The latter was found in the “Assessment of Required Share for a Stable EU Electricity Supply until 2050” report compiled by Ecorys Nederland on behalf of the Energy Directorate of the EU Commission, drawn up together with the Energy Research Centre of the Netherlands (ECN) and the EU Energy DG itself.
The study considers two types of sources: intermittent (photovoltaic and wind farm) and flexible ones (hydro, gas and oil), only the latter being judged suitable to follow the short grid load variations caused by the former. Thus, all the other renewable sources (including geothermal energy, concentrating solar thermal power with storage systems and biomass), as well as coal and nuclear, are disqualified, all being judged suitable to ensure a base load or a programmed supply.
Therefore, the conclusions don’t apply to renewables, since the input of non-intermittent sources to Europe’s electricity needs could be significant. Indeed, even considering the limited 40% contribution of photovoltaic solar power and wind turbines, the study predicts that renewables with geothermal energy and concentrated solar power could globally account for 80% of electricity needs in 2050, with a 95% reduction of greenhouse gas emissions compared with 1990.
On the other hand, the report emphasized that the chosen energy mix is a political issue, since it originates from the amount of investments that will be made to integrate intermittent sources..

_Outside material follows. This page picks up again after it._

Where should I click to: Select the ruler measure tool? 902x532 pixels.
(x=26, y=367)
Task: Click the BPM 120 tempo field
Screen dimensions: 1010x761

Theoretically speaking, scenarios in which the share of photovoltaic solar energy and wind turbines is higher than 40% may be envisaged. But Ecorys warns that even to reach this amount, 25 billion euros will have to be invested in infrastructure each year at a European level. For this share to increase to 50%, investments should rise to 50 billion or even up to 200 billion in order to grid-integrate 70% of intermittent sources.